Let's look at the maven integration. It's natively build into NetBeans. And it simply executes maven on behalf of the IDE. You have a nice repository view and some ways to create and modify mavenized projects. You can add dependencies and have a couple of ways to run the goals with the profiles you need. What about a simple and helpful editor for pom.xml files? what about visualizing dependency hierarchies? There are a couple of other things that m2eclipse does far better for me personally than the NetBeans integration.
Quality insurance
One of the most important things in enterprise projects are the available tools for quality checks and insurance. FindBugs, Checkstyle, you name them. For any of the tools you can find an .... Eclipse plugin :). Some have NetBeans support but most not done by the tool developers itself but by third parties. This leads to outdated integrations or force you to use complete packages (like PMD) even if you only need parts out of it. Subjective it feels like the PMD integration with NetBeans is many times slower than any of the Eclipse plugins I know.

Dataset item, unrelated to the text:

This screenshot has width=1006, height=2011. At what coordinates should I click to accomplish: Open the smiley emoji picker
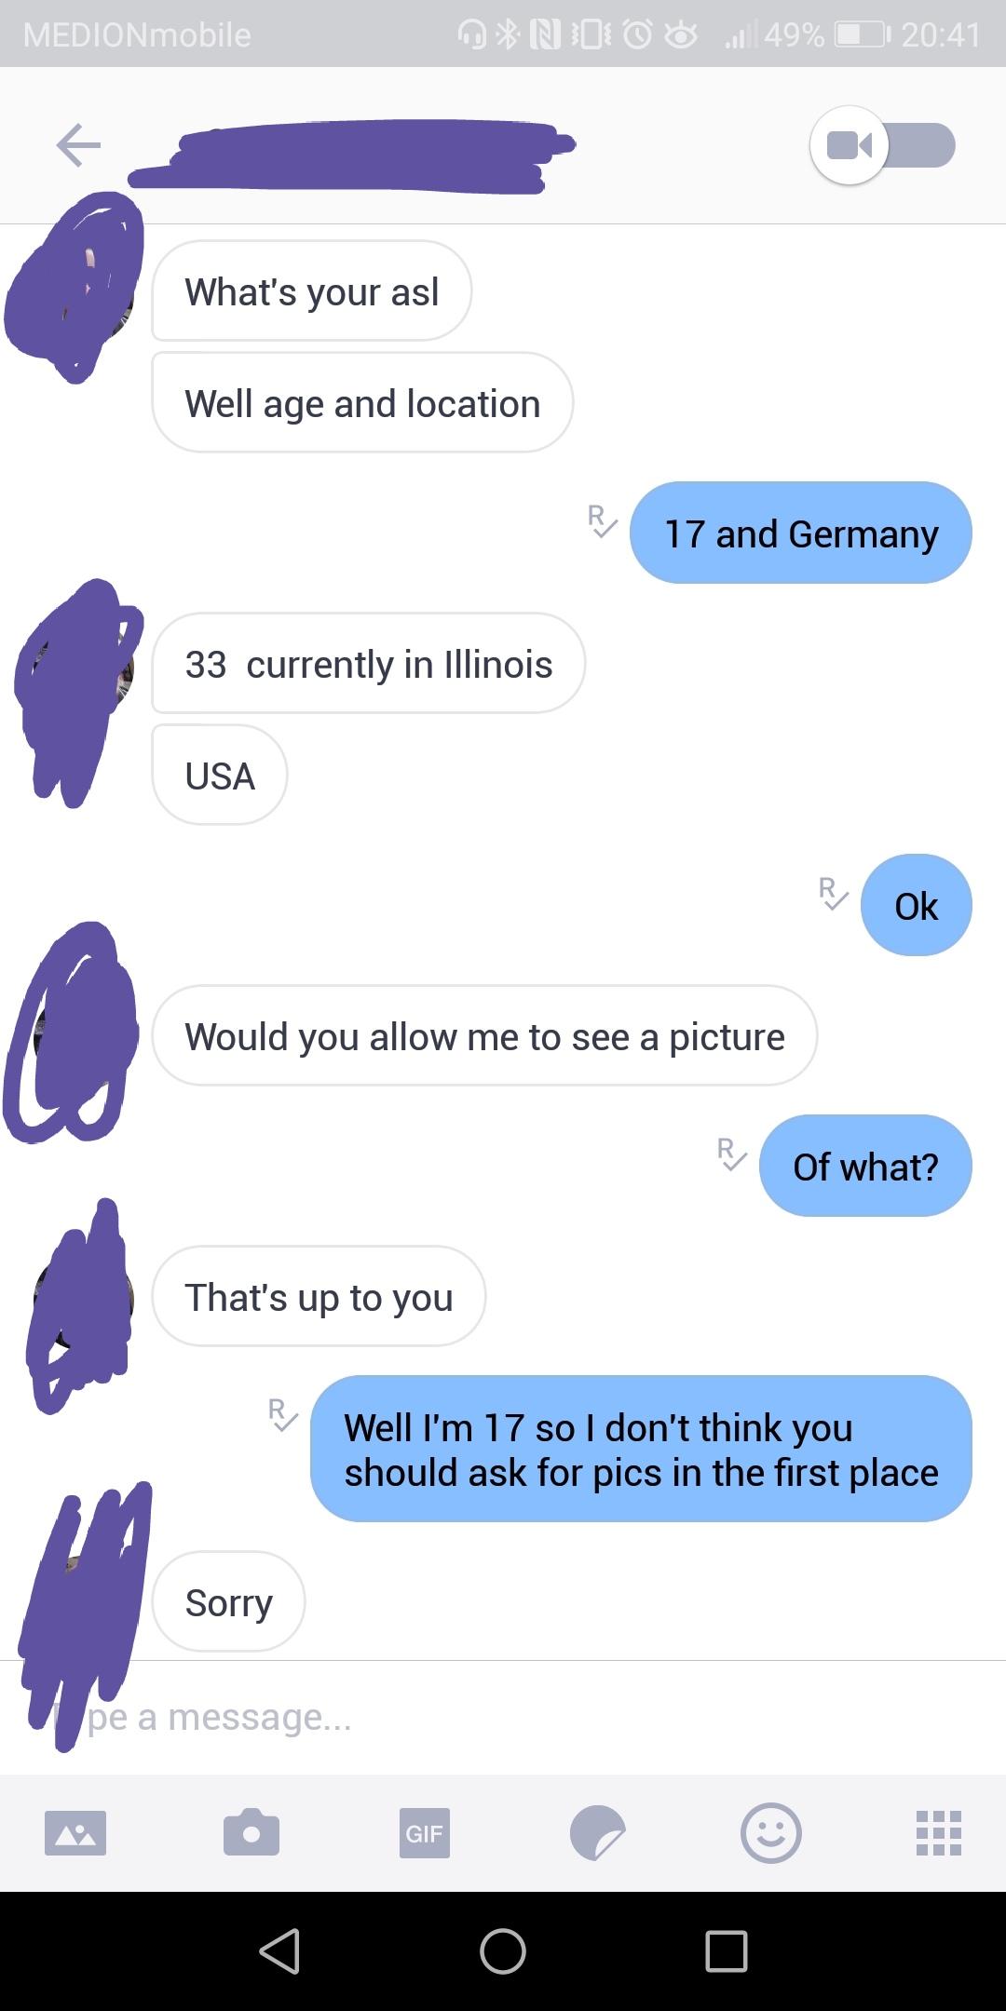[x=770, y=1833]
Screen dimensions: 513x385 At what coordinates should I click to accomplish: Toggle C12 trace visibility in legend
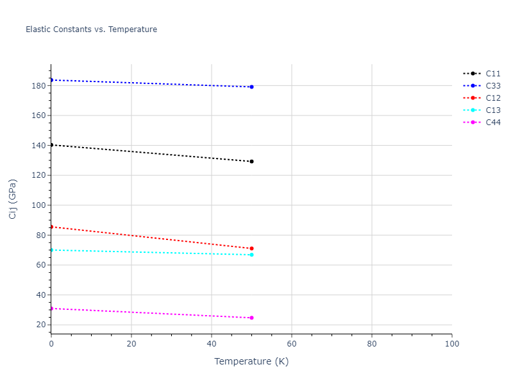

If you look at Code-Coverage: A cobertura plugin was available in prior NetBeans versions. It does not seem to be there with 7.0. The only way to have any information about code-coverage is to use the cobertura plugin. What about Emma? Nothing. And there are some more examples. TestNG integration for example. Because of tight integration of JUnit testing framework in NetBeans most IDE-wide tests related actions do not work for TestNG tests. Even if there is a plugin you can install manually (don't expect this to be an official plugin).
Extensibility
Let's look at team collaboration solutions. Codebeamer? Rational Team Concert? Any other commercial solution? NetBeans supports Bugzilla and JIRA. You probably will find Eclipse integrations. In general the plugin experience with NetBeans simply is worse. If you use the pre-configured three Update-Centers you get a total of 30 Plugin proposals. If you look at the plugin central you can find additional 600. Many of them seem to be outdated (e.g. JAD integration). The presentation is worse. Hardly any documentation. Some broken links. No images. A website I am not willing to use. In general NetBeans only has 1/3 of the number of Plugins which are available for Eclipse via the Eclipse Marketplace (which has 1,064 "solutions").
Stability
This is quite a bit unfair because this mostly relates to latest NB 7.0 Betas and RC. But I have the subjective feeling, that NetBeans is unstable. I've had lot's of exceptions and unresponsivenesses during development that I was not able to track down. If you take a Java EE 6 development project you quickly start over NetBeans a couple of times during the day because of that.
Bottom line
Thanks NetBeans. It was a great time playing with you. And I guess, we could get used to each other again for doing teaching, showcases, wizard driven developments. But if I have to do an enterprise level project with many developers and a tight timeline I will chose Eclipse.
What are your experiences? And please don't talk about your experiences with your 20 classes projects.